THE REQUEST: Could you copy the material below word for word, starting with the line that contains "Where should I click to: Open" and going on through the end of the material, leaving out the pictures?

DATA SHOWN:
— START —

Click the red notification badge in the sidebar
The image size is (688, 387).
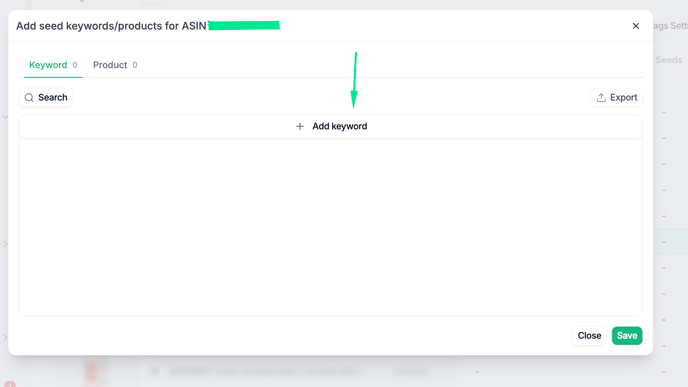pos(10,384)
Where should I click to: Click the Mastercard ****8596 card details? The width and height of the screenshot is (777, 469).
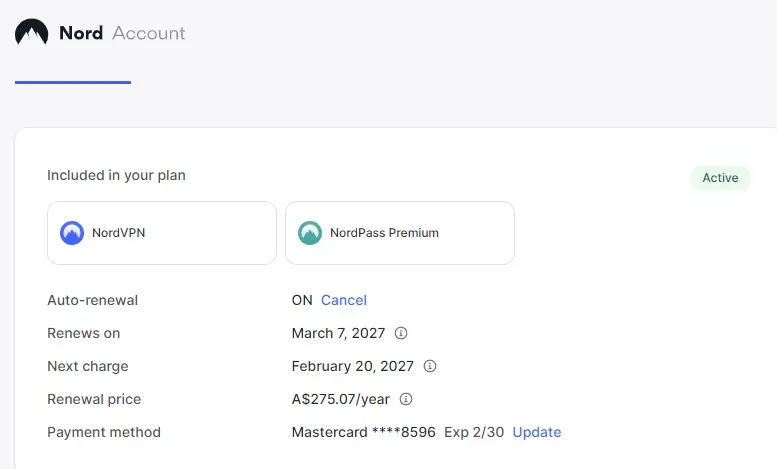coord(363,432)
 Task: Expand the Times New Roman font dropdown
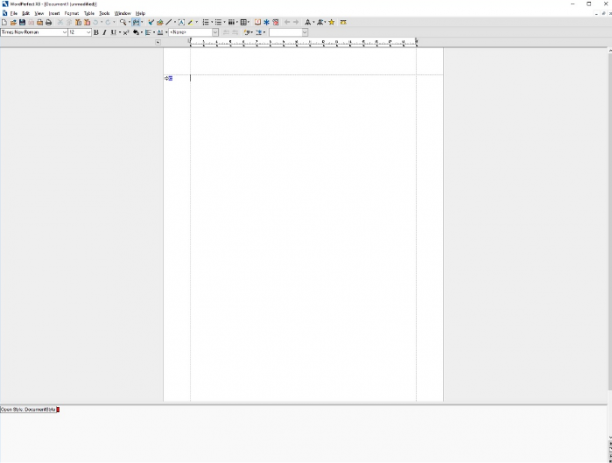tap(64, 32)
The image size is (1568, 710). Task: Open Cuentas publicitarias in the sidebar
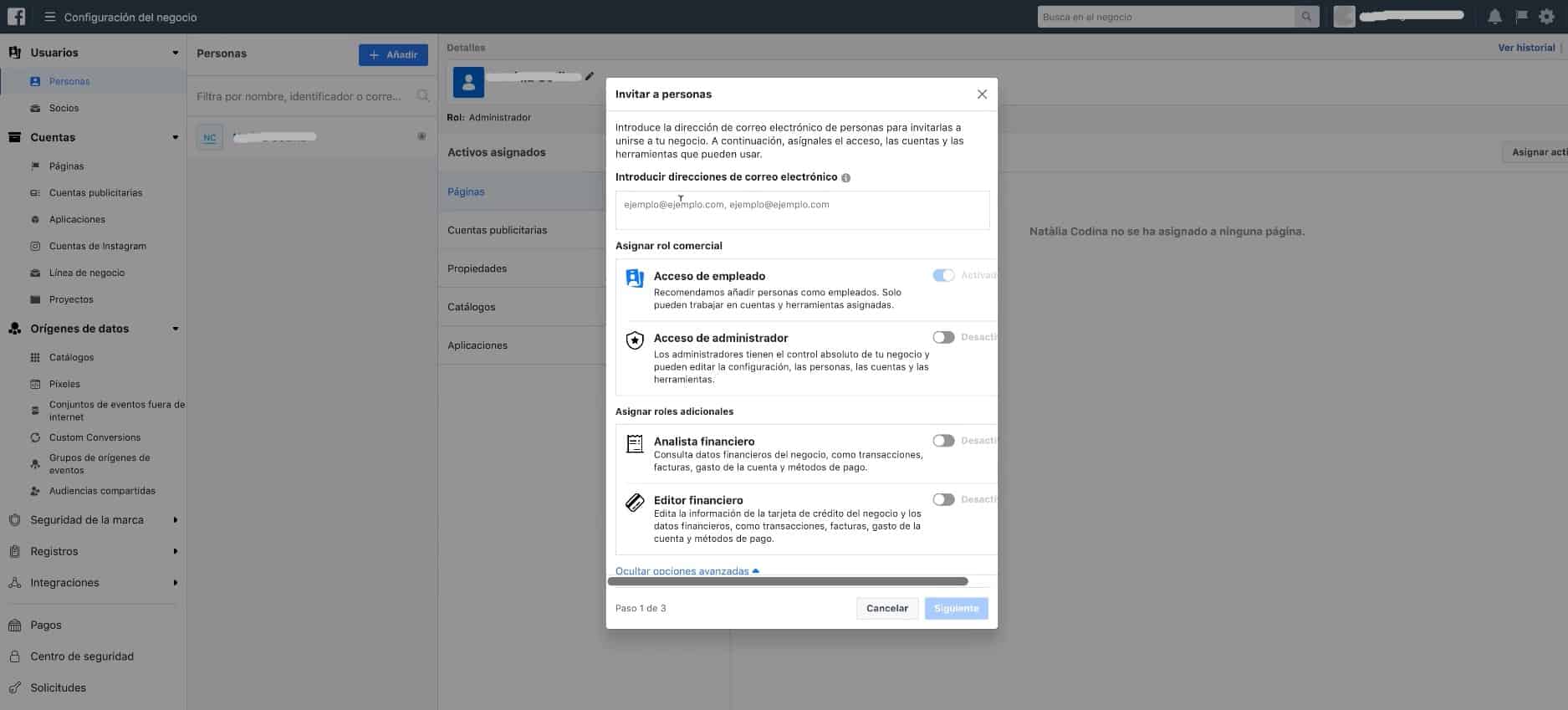[95, 193]
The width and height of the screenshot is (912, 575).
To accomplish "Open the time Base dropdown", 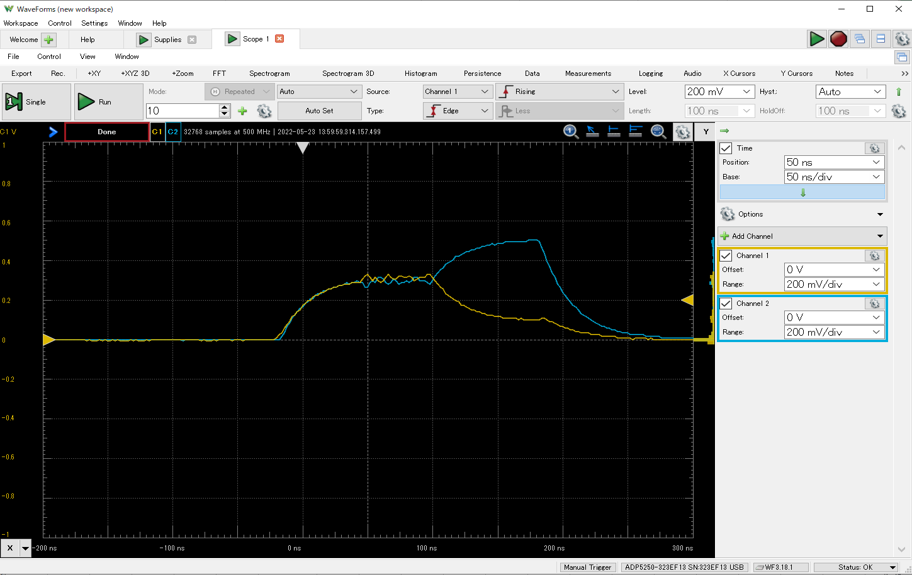I will pyautogui.click(x=833, y=177).
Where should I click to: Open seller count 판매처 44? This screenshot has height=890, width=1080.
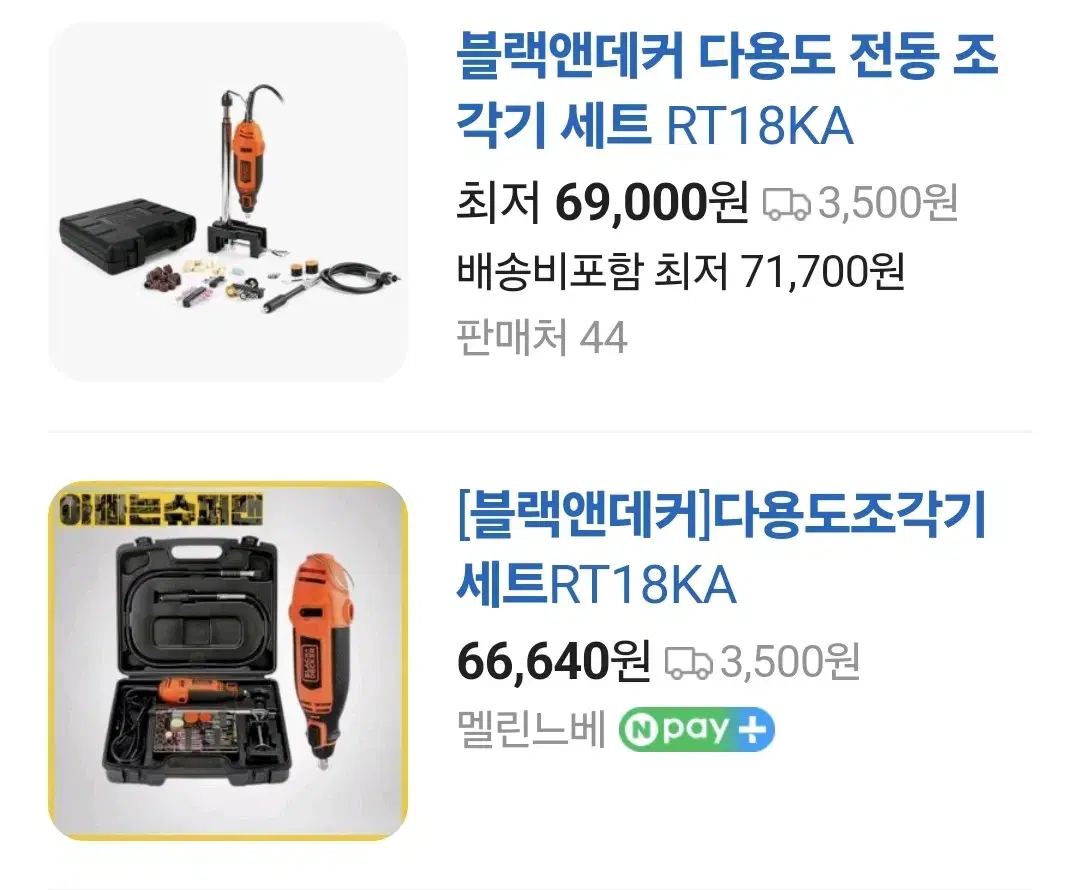click(542, 338)
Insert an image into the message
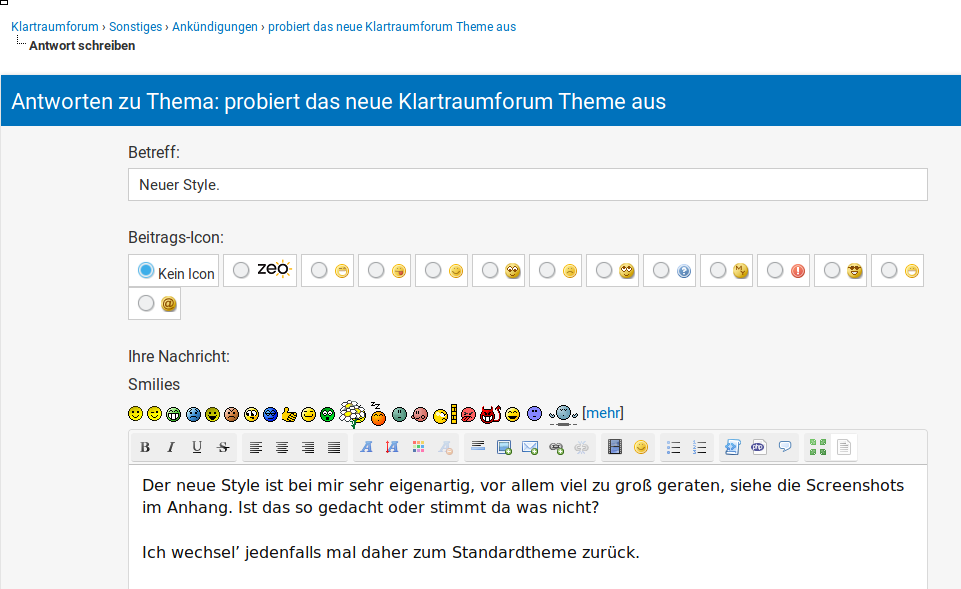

— END —

SOLUTION:
Where should I click to: Open seller count 판매처 44? This screenshot has height=890, width=1080.
click(542, 338)
Insert an image into the message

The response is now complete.